I harbor zero animosity toward Saban and the Alabama football team. The Tide played a great game, had a great season and proved that “championship” is a mentality in Tuscaloosa. They should be proud of what they have accomplished in the past seven seasons.

The animus I have is for the people in the stands who consider themselves a part of “we.” The ones who follow the Tide only when the sun is out. The ones who stand on the shoulders of truly great sportsmen and call themselves tall. The ones who have no affiliation with or respect for the university and what it stands for.

The University of Alabama is a fine academic institution with a tremendously accomplished athletic department and some of the most loyal and respectable fans in the game. But until those three segments band together to ban this dereliction of sportsmanship, Alabama will remain the capstone of distaste.
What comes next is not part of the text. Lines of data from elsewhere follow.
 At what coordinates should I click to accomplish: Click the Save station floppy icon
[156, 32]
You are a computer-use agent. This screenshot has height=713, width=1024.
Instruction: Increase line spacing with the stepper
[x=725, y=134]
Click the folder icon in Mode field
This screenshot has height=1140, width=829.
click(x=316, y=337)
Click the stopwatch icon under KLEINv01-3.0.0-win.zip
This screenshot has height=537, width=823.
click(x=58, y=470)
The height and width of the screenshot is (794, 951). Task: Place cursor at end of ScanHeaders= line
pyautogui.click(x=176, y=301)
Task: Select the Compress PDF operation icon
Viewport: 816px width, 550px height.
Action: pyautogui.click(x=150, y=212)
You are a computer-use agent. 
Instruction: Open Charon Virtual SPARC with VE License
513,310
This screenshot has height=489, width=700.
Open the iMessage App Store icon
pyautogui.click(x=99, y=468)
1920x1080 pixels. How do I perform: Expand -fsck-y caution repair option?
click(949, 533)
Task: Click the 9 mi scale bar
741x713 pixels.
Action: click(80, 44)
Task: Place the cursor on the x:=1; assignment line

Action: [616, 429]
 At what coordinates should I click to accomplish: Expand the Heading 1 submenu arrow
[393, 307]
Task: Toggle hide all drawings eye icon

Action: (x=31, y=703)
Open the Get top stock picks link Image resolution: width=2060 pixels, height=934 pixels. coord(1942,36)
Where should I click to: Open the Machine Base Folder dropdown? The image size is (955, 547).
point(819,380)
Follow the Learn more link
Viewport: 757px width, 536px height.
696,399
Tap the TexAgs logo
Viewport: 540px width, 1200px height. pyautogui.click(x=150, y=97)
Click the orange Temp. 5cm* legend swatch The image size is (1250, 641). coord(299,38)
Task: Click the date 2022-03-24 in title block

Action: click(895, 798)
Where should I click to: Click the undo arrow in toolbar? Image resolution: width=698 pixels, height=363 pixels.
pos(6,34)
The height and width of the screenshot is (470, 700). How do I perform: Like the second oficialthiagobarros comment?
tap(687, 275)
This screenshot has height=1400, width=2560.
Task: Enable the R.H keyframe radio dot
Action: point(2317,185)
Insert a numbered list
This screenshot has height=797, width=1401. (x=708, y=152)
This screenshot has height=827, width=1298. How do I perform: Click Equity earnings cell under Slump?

Those fans are not representative of college athletics. I’ve seen them bring out the worst in others. Winning is exciting. Celebrating is enjoyable. But rejoicing in your enemy’s defeat defeats one of the pillars of the game. “Rammer Jammer” is the antithesis of rolling Toomer’s Corner — a tradition for Auburn people by Auburn people, with no anger directed toward anyone. It should not be forgotten that the kind of fan who screams “Rammer Jammer” is the same kind of fan who attempted to destroy Toomer’s Corner.

Traditions like rolling Toomer’s Corner and touching Howard’s Rock cannot be destroyed, by words or actions, because they are physical manifestations of ideologies. An idea can’t be destroyed. My only hope is that the prevailing ideology in Tuscaloosa is to admonish rammer jammers and stand for something better, but I’m not hopeful. As I said, an idea cannot be destroyed.